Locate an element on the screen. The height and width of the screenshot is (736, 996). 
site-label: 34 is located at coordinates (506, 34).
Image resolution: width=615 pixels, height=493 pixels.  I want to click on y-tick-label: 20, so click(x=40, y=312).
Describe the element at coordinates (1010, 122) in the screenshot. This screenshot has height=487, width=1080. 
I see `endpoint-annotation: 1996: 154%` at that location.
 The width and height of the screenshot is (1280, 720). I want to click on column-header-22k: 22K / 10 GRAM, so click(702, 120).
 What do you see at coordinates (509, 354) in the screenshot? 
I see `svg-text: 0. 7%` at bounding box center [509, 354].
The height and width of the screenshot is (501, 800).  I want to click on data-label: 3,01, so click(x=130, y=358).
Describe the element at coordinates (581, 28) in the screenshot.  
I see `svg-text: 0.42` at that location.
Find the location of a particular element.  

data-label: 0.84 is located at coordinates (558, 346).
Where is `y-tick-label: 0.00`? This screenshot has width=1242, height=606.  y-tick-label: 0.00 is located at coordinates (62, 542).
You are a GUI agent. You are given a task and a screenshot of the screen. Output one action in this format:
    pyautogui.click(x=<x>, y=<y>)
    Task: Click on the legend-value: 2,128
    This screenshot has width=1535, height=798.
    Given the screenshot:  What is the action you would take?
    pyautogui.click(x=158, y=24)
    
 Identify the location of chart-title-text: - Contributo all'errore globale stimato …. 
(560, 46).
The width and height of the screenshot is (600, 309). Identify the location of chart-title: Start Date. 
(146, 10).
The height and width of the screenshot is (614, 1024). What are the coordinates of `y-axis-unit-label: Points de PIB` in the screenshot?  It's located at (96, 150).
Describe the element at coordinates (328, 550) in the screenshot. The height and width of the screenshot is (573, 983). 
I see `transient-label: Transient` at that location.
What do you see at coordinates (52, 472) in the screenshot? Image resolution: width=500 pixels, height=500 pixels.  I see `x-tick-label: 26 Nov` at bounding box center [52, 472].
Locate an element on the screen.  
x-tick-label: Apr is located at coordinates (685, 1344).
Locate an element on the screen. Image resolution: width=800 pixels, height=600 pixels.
######
> _TASK TO COMPLETE_: Return, word for word, the lines of the material from the one containing "The height and width of the screenshot is (614, 1024)." through the end of the material, both included.

> _EXERCISE RESPONSE_:
The height and width of the screenshot is (614, 1024). What are the coordinates of `y-axis-unit-label: Points de PIB` in the screenshot?  It's located at (96, 150).
Describe the element at coordinates (328, 550) in the screenshot. The height and width of the screenshot is (573, 983). 
I see `transient-label: Transient` at that location.
What do you see at coordinates (52, 472) in the screenshot? Image resolution: width=500 pixels, height=500 pixels.  I see `x-tick-label: 26 Nov` at bounding box center [52, 472].
Locate an element on the screen.  
x-tick-label: Apr is located at coordinates (685, 1344).
Locate an element on the screen. Image resolution: width=800 pixels, height=600 pixels.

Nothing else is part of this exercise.